Rabu, 20 Juli 2016

Kembang Desa Pulau Panggung (27)


Dua Puluh Tujuh

sebelumnya di sini

Mirah terduduk lemas sesaat setelah tiba di rumah. Beruntung karena Lilian, Mirah bisa menolak tawaran Faisal yang hendak mengantarnya. Ck, bisa masalah kalau sampai Faisal tau tempat tinggalnya. Sekarang saja ia sudah bermasalah dengan fakta Faisal ternyata bekerja pada suami Kanaya. Apalagi memang mantan suaminya cukup mengenal Kanaya.

Tamat sudah riwayatmu, Mir…
Entah apa yang terjadi kalau sampai Faisal mengatakan mereka mantan suami istri. Apalagi yang Kanaya tahu dirinya wanita bersuami. Bukan tak mungkin kan Faisal curiga hingga kemudian terbongkarlah nikah kontrak yang tengah dijalaninya.

Argh, bagaimana ini… Benar-benar buruk nasibku, bisik Mirah dengan air mata yang mulai mengalir membasahi pipinya.

Tak dapat dipungkiri rasa takut menghinggapi diri Mirah. Ia takut jika pada akhirnya keluarganya di kampung mengetahui hal yang dilakukannya. Sungguh, ia tak peduli pada Faisal. Mirah benar-benar mencemaskan keluarganya. Bisa masuk rumah sakit Emak karena dirinya.

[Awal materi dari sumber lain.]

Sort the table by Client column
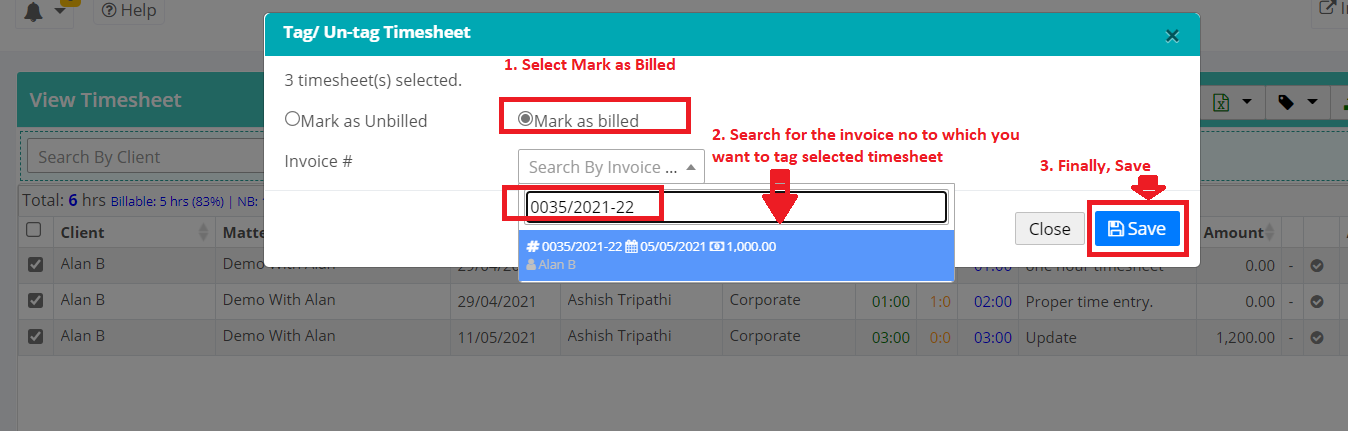The width and height of the screenshot is (1348, 433). click(204, 232)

Ya Tuhan, apa yang harus kulakukan? Dering ponsel tiba-tiba terdengar. Mirah menemukan nama Kumala di layar ponselnya. Sesaat matanya terpejam dan tangannya dengan cepat mengusap kedua pipinya. Setelah memastikan dirinya dalam kondisi lebih baik, Mirah pun mengangkat panggilan.

“Ada apa, La?” tanya Mirah sesaat setelah sapaan dari seberang telepon terdengar.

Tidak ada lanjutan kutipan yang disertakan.